:: Document excerpt ::
The Nebraska Department of Health and Human Services completed a rate study of all home- and community-based Medicaid waiver services in 2022, and it showed that assisted living service was the same across all service delivery areas, including urban and rural settings. The study recommended equalizing the payment for those served, at $78.45 per day, the same increase called for in the bills, which would result in an increase of almost $5 daily for urban providers and $18 for rural providers. 

“Based on feedback from our membership, this rate increase would go a long way to support the services being provided and covering the cost of care, particularly in the rural areas,” Reed said, adding that a $20-per-day increase during the public health emergency came closer to covering costs. 

The Nebraska Health Care Association recently called attention to the importance of access to care in assisted living communities and nursing homes. The industry group hosted a press conference at the Nebraska State Capitol to highlight those geographic care deserts in the state, how long-term care providers are addressing workforce challenges, and how facility closures affect quality of life for residents, family members and staff members.

According to NHCA President and CEO Jalene Carpenter, 15 Nebraska counties have no assisted living communities or nursing homes, creating care deserts, with several more counties just one closure away from joining those care deserts. 

“A tight labor market; soaring cost of goods, services and labor; and long-term underfunding for services provided is causing access to care in a Nebraska nursing home or assisted living facility to become increasingly limited,” Carpenter told McKnight’s Senior Living. “It is important that all Nebraskans have access to the right level of care, when and where they need it.”

Those challenges, Carpenter said, are forcing assisted living communities and nursing homes to limit admissions or close, hospitals to become backlogged, and older adults to travel vast distances to receive care or visit family members receiving care. Some staff members, she added, are driving hundreds of miles to work each day in the nearest long-term care facility.

Arkansas’ Medicaid rate plight

Meanwhile, Arkansas’ assisted living industry similarly pleaded with state officials to increase Medicaid reimbursement rates.

During a recent Arkansas Legislative Council-Hospital and Medicaid Study Subcommittee hearing, the Arkansas Residential Assisted Living Association told lawmakers that the current Medicaid reimbursement is “not sustainable.”

:: Exercise directions ::
Carry the article on assisted living Medicaid rates in Nebraska and Arkansas forward from its final sentence. The listing that comes next has nothing to do with this.

:: Supplied records ::
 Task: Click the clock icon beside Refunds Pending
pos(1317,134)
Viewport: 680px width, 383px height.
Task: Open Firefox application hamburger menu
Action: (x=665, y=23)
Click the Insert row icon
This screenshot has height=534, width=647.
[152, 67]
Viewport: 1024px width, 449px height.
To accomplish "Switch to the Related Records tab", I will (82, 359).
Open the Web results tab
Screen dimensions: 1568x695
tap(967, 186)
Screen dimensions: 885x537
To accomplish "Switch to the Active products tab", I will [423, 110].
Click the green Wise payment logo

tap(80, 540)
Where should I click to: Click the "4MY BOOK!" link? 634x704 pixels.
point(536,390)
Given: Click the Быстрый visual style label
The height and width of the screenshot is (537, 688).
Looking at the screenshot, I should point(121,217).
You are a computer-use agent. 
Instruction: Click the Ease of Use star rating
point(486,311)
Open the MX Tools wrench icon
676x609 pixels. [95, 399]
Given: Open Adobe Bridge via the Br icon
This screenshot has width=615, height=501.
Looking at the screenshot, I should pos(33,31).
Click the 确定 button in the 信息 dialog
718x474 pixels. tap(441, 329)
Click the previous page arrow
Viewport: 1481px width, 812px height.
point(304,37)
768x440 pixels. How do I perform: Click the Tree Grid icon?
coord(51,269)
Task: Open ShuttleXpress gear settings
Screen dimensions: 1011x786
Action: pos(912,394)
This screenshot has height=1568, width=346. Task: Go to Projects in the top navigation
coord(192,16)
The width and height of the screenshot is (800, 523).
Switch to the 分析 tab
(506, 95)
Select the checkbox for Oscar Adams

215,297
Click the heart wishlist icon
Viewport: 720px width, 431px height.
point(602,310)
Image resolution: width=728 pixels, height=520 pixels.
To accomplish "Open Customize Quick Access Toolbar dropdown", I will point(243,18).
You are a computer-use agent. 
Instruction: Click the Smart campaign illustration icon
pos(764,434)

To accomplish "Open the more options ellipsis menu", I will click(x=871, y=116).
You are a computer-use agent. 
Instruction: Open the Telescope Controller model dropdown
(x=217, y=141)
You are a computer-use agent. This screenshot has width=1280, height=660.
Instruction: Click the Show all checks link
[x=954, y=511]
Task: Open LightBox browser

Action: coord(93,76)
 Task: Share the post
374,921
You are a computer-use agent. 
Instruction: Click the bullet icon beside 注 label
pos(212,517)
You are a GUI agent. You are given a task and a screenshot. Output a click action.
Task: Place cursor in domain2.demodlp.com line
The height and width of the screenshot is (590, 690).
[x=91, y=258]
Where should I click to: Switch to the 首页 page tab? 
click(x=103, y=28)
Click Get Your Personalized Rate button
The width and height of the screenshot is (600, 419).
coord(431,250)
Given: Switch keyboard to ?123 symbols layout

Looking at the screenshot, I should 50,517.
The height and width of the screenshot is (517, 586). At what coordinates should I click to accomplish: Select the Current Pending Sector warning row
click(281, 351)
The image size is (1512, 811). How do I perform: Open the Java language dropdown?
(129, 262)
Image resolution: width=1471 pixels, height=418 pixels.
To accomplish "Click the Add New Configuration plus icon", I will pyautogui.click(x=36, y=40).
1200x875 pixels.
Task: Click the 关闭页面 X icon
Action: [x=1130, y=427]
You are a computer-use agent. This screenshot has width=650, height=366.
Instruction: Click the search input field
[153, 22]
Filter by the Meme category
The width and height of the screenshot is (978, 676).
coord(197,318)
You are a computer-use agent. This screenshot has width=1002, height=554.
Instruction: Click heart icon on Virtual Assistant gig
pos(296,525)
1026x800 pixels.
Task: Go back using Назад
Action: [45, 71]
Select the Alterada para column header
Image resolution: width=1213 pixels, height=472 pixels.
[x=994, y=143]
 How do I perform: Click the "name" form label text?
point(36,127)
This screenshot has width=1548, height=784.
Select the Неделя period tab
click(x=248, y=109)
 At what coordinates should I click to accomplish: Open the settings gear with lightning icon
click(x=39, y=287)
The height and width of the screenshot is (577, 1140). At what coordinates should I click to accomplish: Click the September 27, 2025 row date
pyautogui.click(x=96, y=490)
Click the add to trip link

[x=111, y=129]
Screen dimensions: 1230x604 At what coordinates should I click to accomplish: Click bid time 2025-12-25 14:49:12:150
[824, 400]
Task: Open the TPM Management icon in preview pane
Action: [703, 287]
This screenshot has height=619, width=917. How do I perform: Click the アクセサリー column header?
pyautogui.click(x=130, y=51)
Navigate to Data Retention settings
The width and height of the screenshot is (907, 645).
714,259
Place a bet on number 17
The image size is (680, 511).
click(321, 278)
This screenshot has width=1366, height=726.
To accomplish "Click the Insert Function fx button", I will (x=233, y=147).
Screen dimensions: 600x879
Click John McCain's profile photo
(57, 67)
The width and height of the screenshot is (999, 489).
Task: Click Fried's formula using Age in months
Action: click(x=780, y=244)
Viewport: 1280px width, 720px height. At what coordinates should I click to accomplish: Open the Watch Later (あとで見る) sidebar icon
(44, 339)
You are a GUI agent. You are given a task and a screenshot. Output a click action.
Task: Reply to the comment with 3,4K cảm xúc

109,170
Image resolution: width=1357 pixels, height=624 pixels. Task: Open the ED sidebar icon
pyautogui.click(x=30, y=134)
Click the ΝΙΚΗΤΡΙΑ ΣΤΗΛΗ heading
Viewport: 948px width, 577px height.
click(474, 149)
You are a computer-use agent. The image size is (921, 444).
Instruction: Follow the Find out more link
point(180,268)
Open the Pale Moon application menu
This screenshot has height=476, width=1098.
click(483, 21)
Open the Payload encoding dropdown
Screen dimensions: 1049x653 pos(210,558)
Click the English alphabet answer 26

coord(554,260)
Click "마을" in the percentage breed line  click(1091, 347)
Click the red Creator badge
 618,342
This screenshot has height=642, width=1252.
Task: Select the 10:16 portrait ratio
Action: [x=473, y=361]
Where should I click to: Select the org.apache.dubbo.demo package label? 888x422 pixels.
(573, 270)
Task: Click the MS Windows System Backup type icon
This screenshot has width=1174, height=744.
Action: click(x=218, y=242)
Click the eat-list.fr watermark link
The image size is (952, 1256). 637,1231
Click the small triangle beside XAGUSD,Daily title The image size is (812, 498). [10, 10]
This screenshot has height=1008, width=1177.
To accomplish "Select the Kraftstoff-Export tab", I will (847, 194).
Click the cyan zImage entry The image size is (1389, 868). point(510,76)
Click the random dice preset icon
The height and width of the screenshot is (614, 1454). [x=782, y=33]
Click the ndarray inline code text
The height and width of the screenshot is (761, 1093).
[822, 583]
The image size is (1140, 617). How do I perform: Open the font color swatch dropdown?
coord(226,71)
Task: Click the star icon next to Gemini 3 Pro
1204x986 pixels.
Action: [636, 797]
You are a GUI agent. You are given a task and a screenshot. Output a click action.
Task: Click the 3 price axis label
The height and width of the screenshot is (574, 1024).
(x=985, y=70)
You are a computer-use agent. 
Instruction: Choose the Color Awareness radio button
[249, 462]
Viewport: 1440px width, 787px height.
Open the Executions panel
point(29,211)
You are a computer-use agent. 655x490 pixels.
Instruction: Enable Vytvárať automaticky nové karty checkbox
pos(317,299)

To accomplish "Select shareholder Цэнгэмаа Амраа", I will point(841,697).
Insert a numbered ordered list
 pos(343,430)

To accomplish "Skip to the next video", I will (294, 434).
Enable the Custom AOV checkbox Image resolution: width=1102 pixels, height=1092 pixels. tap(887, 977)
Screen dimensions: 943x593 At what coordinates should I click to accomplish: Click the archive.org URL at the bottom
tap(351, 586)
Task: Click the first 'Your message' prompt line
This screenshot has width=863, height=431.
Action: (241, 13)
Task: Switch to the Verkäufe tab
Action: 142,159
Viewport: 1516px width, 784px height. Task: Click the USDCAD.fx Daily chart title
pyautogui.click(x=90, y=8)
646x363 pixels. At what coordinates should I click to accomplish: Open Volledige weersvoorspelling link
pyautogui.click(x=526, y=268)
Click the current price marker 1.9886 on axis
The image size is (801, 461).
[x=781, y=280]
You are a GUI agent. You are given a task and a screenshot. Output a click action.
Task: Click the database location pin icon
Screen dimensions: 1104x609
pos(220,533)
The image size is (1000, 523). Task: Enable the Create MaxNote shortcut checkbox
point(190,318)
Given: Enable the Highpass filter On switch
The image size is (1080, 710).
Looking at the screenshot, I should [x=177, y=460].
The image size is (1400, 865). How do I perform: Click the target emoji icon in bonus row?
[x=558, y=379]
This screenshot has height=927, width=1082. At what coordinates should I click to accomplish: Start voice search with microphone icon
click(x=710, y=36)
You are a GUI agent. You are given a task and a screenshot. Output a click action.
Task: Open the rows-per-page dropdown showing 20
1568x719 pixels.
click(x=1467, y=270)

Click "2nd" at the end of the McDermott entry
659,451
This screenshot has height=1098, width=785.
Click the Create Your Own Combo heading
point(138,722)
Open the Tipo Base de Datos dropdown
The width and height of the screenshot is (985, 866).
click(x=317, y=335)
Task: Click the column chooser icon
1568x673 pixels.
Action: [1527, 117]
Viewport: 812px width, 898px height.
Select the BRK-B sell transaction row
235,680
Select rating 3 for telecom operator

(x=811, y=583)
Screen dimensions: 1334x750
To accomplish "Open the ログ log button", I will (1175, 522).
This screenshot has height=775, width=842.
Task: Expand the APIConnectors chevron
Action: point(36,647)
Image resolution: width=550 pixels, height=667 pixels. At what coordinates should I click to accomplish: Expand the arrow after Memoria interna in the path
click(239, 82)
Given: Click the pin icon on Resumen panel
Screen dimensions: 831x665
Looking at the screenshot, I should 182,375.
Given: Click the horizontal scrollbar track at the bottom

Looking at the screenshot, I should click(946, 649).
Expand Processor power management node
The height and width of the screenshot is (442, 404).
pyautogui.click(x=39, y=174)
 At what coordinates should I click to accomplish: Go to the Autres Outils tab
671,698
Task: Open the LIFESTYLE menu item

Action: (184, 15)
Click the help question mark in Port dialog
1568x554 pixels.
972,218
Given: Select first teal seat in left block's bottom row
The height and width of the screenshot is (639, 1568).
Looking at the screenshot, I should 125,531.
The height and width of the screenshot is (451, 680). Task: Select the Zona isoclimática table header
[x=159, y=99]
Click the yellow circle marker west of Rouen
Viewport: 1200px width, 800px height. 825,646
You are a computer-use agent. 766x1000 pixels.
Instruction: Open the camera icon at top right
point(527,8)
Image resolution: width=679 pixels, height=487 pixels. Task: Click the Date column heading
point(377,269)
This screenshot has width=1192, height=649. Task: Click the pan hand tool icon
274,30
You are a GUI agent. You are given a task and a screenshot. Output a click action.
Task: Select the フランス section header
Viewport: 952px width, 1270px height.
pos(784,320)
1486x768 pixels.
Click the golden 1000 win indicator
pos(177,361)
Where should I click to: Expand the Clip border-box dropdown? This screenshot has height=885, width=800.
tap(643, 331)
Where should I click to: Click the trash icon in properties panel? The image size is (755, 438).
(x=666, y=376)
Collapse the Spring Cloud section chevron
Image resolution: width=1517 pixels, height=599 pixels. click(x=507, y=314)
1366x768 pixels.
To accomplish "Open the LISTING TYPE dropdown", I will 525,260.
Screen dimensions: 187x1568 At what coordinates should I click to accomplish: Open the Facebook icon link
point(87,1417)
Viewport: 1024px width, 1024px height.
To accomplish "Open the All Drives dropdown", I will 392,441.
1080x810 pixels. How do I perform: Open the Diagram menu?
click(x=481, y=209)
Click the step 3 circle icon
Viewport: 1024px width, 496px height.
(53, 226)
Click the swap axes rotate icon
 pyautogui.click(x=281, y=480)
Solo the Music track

:: Exercise result ::
A Kansas City, MO-based accounting firm, Myers and Stauffer, completed a report based on the Arkansas Department of Human Services’ Living Choices Assisted Living Waiver Rate Study, which was updated last year.

According to the rate study, daily Medicaid rates paid to long-term care facilities increased in March 2022 from $67.25 per resident to $81.59. Rural facilities saw an extra 5% bump, bringing their daily resident rate to $85.67. The report recommendations included four different daily Medicaid reimbursement rate scenarios beginning in fiscal year 2025, ranging from $84.17 to $86.73.

Providers testified that Medicaid rates have not kept pace with inflation and could lead to providers abandoning the program. ARALA Executive Director Phyllis Bell said that the number of communities participating in the state’s Living Choices Assisted Living program fell from 61 in 2018 to 51 as of June.

“If a sustainable rate determination process is not implemented encouraging provider participation, access will continue to decrease for Medicaid-eligible elderly and disabled individuals, including disadvantaged and minority populations, making the situation worse — not better — for those who need assistance with daily living activities” Bell told McKnight’s Senior Living. “

Bell pointed to the impending closure of St. Francis Assisted Living as a consequence of low Medicaid reimbursement rates.

“Vulnerable Arkansans, especially those in high poverty and minority communities, continue to be forced into expensive institutional facilities,” Bell said. “Access to quality-of-life choices, which encourages independence, must become a priority for the Arkansas Medicaid Living Choices Assisted Living waiver program for it to be sustainable.”

The public comment period for the report ends Friday.